L’aspect légal de ce serment se retrouve dans les premières constitutions qui interdisaient aux blancs de devenir propriétaires en Haiti, donc maîtres(3).

Héritiers des aïeux de 1804, nous avons dilapidés cet acquis en prenant des décisions irresponsables et compromettantes. Citons-en les deux plus criantes :

  • Nous avons fait appel à une force internationale composée de pays qui ont été à l’avant-garde de l’embargo punitif de l’après indépendance, ou de nations avec un dossier sur le respect des droits humains plutôt ignoble.(4)
  • Nous avons confié notre politique alimentaire à des nations et des organisations qui n’ont nullement à coeur le bien-être social et économique de notre peuple, et dont les priorités surtout s’avèrent différentes des nôtres.

Nous sommes ainsi devenus un peuple tellement dépendant des contingences de l’aide internationale qu’il nous est impossible de préparer un budget définitif au commencement de l’année fiscale (5).

On peut ne pas vouloir l’admettre, mais Haïti est une nation virtuellement sous tutelle., ouverte non seulement aux pénétrations étrangères mais aussi et surtout aux manipulations de toutes sortes. Il n’est pas étonnant que nous nous mettions aujourd’hui beaucoup plus à l’écoute de certains diplomates que de nos propres dirigeants sachant que les décisions de ces derniers ne sont qu’un reflet de leur adhésion, quoique parfois réticente, à un plan venant d’ailleurs. D’où la trahison de l’esprit qui animait les aïeux avant, pendant et après la fameuse journée du 18 novembre 1803.

┄┄┄┄┄┄┄┄┄┄┄┄┄┄┄┄┄┄┄┄

* Tâche à faire:
Recopiez mot pour mot le passage cité ci-dessus, en commençant à « Nous sommes ainsi » et en finissant à « 18 novembre 1803. ».

* Données fournies:
┄┄┄┄┄┄┄┄┄┄┄┄┄┄┄┄┄┄┄┄

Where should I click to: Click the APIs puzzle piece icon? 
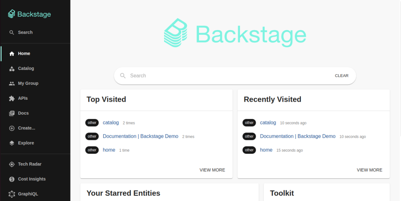(12, 98)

┄┄┄┄┄┄┄┄┄┄┄┄┄┄┄┄┄┄┄┄

* Résultat obtenu:
Nous sommes ainsi devenus un peuple tellement dépendant des contingences de l’aide internationale qu’il nous est impossible de préparer un budget définitif au commencement de l’année fiscale (5).

On peut ne pas vouloir l’admettre, mais Haïti est une nation virtuellement sous tutelle., ouverte non seulement aux pénétrations étrangères mais aussi et surtout aux manipulations de toutes sortes. Il n’est pas étonnant que nous nous mettions aujourd’hui beaucoup plus à l’écoute de certains diplomates que de nos propres dirigeants sachant que les décisions de ces derniers ne sont qu’un reflet de leur adhésion, quoique parfois réticente, à un plan venant d’ailleurs. D’où la trahison de l’esprit qui animait les aïeux avant, pendant et après la fameuse journée du 18 novembre 1803.